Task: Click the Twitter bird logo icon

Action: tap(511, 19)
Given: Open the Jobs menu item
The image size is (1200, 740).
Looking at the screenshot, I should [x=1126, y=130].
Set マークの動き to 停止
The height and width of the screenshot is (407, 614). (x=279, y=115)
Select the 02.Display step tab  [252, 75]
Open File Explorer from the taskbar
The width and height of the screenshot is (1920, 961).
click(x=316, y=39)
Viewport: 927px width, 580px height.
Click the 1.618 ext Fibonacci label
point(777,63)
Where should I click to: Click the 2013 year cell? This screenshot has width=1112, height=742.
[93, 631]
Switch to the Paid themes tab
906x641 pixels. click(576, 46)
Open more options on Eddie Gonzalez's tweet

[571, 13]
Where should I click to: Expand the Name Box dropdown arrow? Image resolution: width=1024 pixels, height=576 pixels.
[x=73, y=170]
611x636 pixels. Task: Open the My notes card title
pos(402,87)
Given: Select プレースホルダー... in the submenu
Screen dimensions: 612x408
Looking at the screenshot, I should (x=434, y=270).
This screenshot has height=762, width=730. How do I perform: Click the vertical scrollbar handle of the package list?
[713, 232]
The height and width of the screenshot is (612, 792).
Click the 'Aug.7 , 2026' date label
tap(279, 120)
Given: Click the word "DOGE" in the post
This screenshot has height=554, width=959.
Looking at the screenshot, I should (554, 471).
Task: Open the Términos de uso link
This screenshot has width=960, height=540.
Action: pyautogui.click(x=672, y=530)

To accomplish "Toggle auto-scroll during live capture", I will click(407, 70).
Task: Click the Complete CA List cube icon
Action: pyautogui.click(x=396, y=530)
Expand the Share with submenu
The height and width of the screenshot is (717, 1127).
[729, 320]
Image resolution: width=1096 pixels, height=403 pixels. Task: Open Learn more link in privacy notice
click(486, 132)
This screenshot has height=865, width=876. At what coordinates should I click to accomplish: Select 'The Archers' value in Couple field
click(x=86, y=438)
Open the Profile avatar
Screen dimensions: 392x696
☆ ☆ ☆ ☆
Aim of the task –
In the data above, find the line containing "Click the 'Aug.7 , 2026' date label", then copy it and every later line exactly.

Exercise output –
Click the 'Aug.7 , 2026' date label
tap(279, 120)
Given: Click the word "DOGE" in the post
This screenshot has height=554, width=959.
Looking at the screenshot, I should (554, 471).
Task: Open the Términos de uso link
This screenshot has width=960, height=540.
Action: pyautogui.click(x=672, y=530)

To accomplish "Toggle auto-scroll during live capture", I will click(407, 70).
Task: Click the Complete CA List cube icon
Action: pyautogui.click(x=396, y=530)
Expand the Share with submenu
The height and width of the screenshot is (717, 1127).
[729, 320]
Image resolution: width=1096 pixels, height=403 pixels. Task: Open Learn more link in privacy notice
click(486, 132)
This screenshot has height=865, width=876. At what coordinates should I click to accomplish: Select 'The Archers' value in Couple field
click(x=86, y=438)
Open the Profile avatar
Screen dimensions: 392x696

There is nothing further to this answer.